Real estate the major draw for US giant circling beleaguered Crown as royal commissions loom
The multi-billion-dollar takeover bid for beleaguered casino giant Crown may seem puzzling at first. But there’s some compelling reasons for the move.
A private equity giant’s takeover bid for Crown Resorts comes after its share price was hammered by COVID-19 closures and the headline-grabbing money laundering scandal.
So what is Blackstone’s plan for the embattled casino operator?
The $8bn offer was announced on Monday just two days before Crown faces a royal commission in Victoria over the explosive controversy embroiling its Perth and Melbourne operations that was laid bare in last year’s lengthy NSW Independent Liquor and Gaming Authority inquiry.

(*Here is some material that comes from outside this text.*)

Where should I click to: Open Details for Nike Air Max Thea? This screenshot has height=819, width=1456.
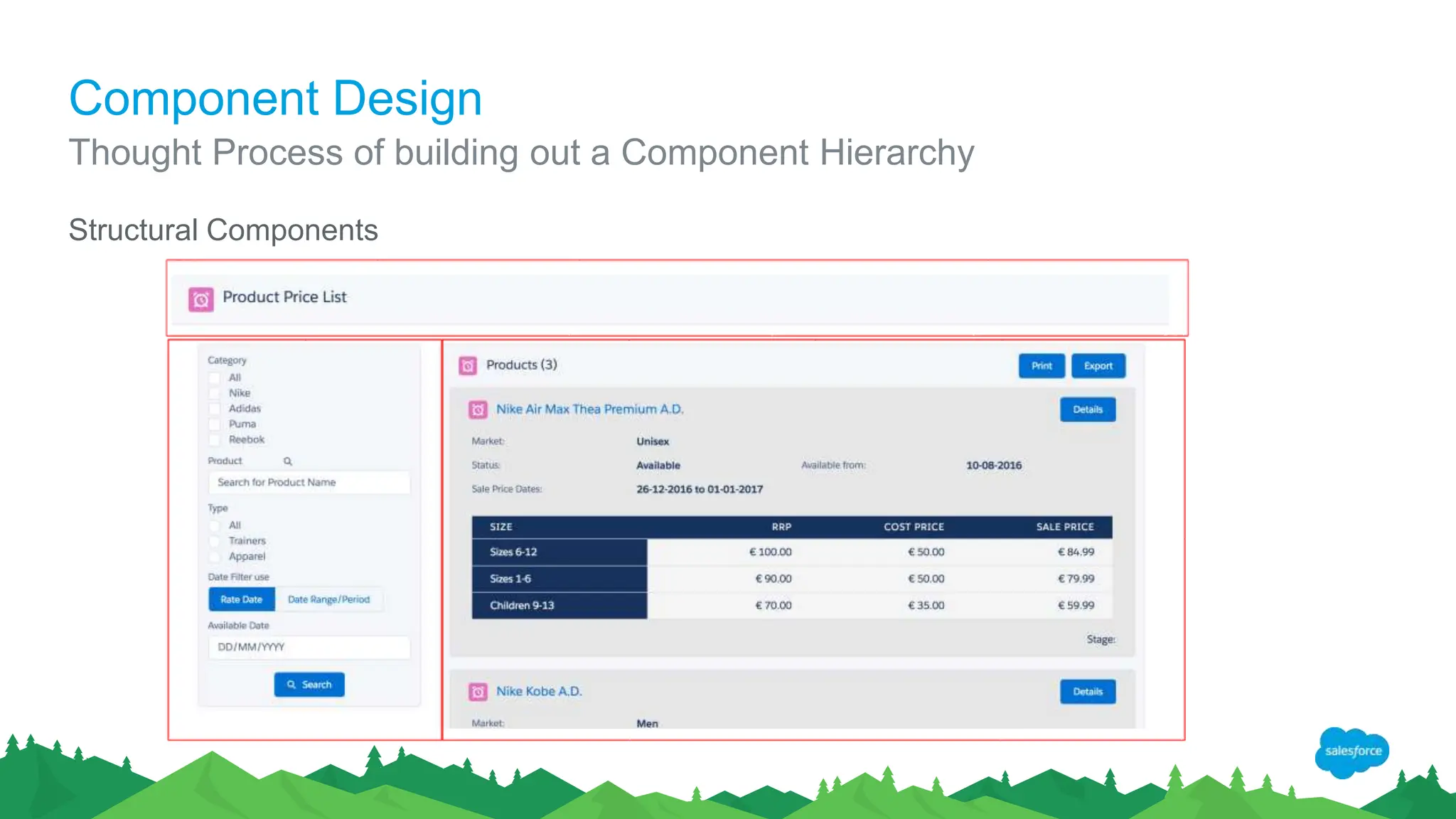1087,410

The $11.85 cash per share bid compared with Crown’s closing price of $9.86 on Friday and sent the stock soaring beyond the offer price.

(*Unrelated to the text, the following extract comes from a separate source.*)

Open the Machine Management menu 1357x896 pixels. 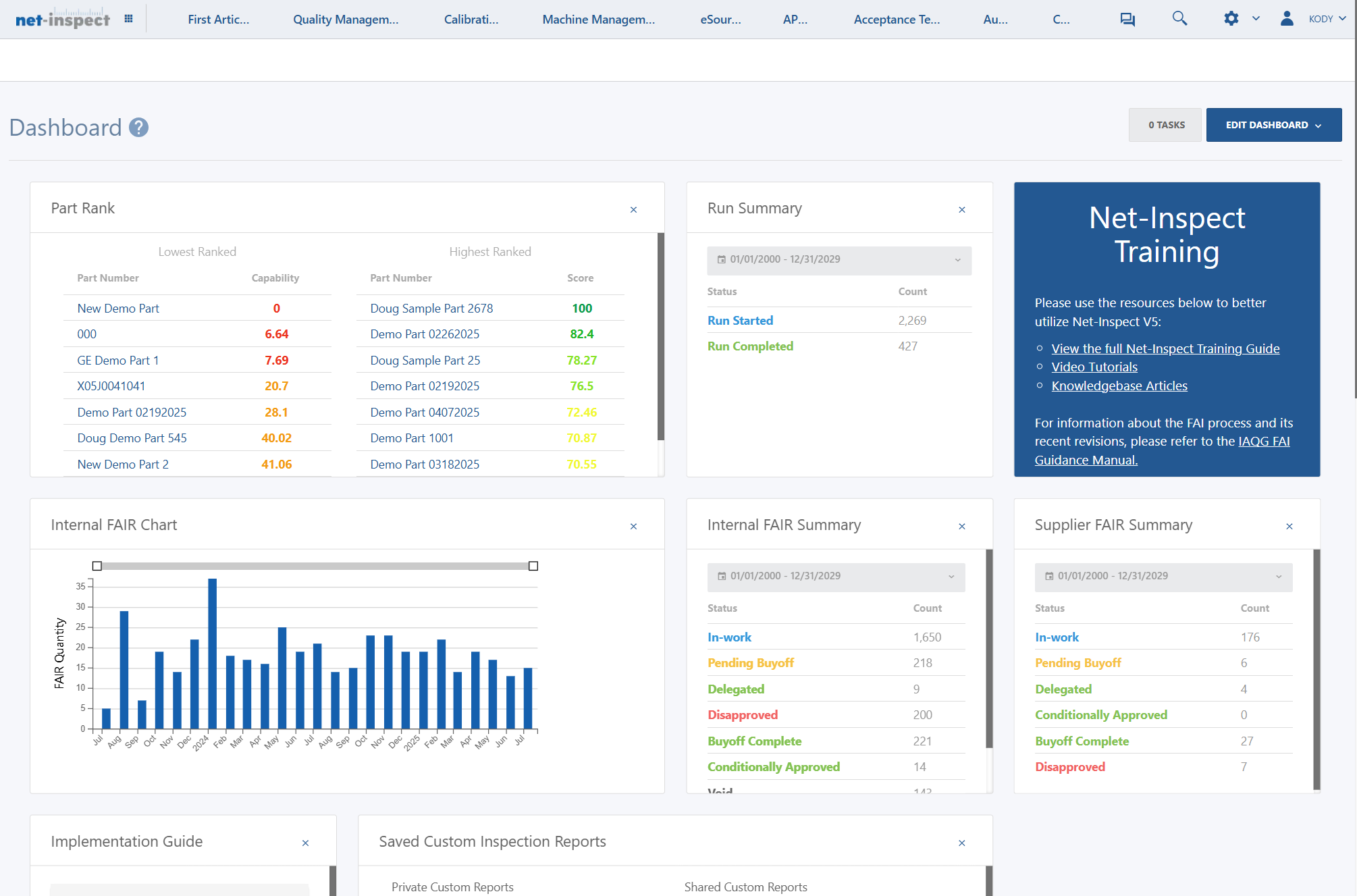click(x=598, y=20)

Shares in Crown have since settled back, trading as low as $11.60 on Tuesday.
They plunged to $6.12 just over a year ago as the pandemic took hold. That compares with $14.23 in August 2018.

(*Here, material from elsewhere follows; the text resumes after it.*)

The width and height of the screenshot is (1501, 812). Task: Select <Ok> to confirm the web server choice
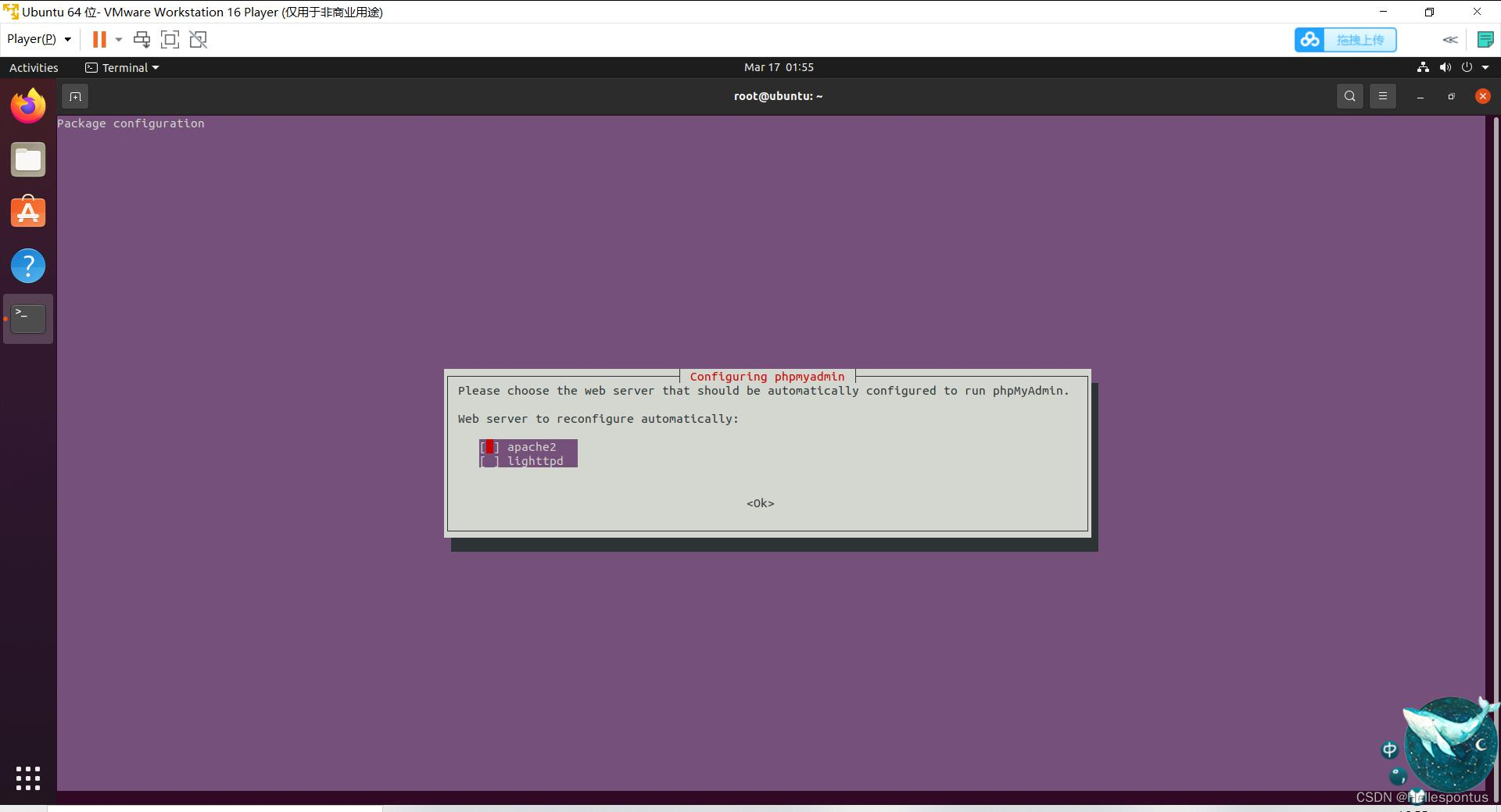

Ord Minnett said Blackstone’s highly conditional bid would not be enough to secure the backing of either shareholders or the board given where shares in Crown and rival Star Entertainment Group were trading prior to COVID-19.
The wealth management group said there was also the upside potential of Crown’s new $2.2bn casino at Barangaroo in Sydney despite the planned start of gambling in December being delayed in light of the damning NSW inquiry evidence.
The state regulator advised the company was no longer suitable to retain its gaming licence, and Crown also faces a royal commission into its suitability to hold one in Western Australia.
While the takeover offer may seem puzzling given such circumstances, Crown’s luxury apartments at the $2.2bn waterfront Barangaroo development are selling.
It’s those and other real estate assets that are likely the main prize for Blackstone while it awaits a return to normal gambling after the health crisis eases.
Sources have suggested Crown’s property assets could be worth about $4bn alone, Ord Minnett said.
‘They obviouslty have a lot of real estate assets, which is very attractive,” CommSec analyst James Tao told NCA NewsWire.
Mr Tao agreed with Ord Minnett that New York-based Blackstone’s experience with casinos in the US could be viewed positively by Australian regulators.
The group owns four casinos in Las Vegas and has passed Nevada’s probity process.
“This is a clear benefit for Blackstone’s prospects in Australia,” Ord Minnett said in a research note on Tuesday.
It said industry sources had suggested Blackstone began talks with Australian regulators on the probity process some six months ago.
“We expect ‘stable ownership’ will be the foremost consideration for regulators.”
While Crown had taken a broom through its board in the wake of the NSW findings, regulators may prefer a clean sweep, Mr Tao said.
“The current board and directors probably have a bit of a bad smell … there’s always going to be a bit of that legacy, that kind of stench attached,” he said.
“Sometimes you need a clean, fresh start – a new slate – and this could be that opportunity.
“A big change in management could be seen as a positive.”
Ord Minnett suggested Blackstone might seek to entice Star Entertainment, which already runs The Star Sydney in Pyrmont, as a potential joint venture partner or operator of Crown’s gaming assets.
In the US, Blackstone entered several deals whereby it bought casinos then took rent payments from the operators.
It could look to apply a similar strategy with Crown, whereby it splits the business into a property company that holds premium hotels and tourism assets and an entity that manages the casino side, Ord Minnett said.
Star would receive a significant fee on a percentage of revenue.
Asked if Blackstone’s offer was opportunistic given where Crown’s share price was now hovering compared with previous heights, Mr Tao said it was, but that’s business.
Blackstone already has a 9.99 per cent stake in Crown, while reclusive billionaire James Packer is its biggest investor with an interest of about 35 per cent.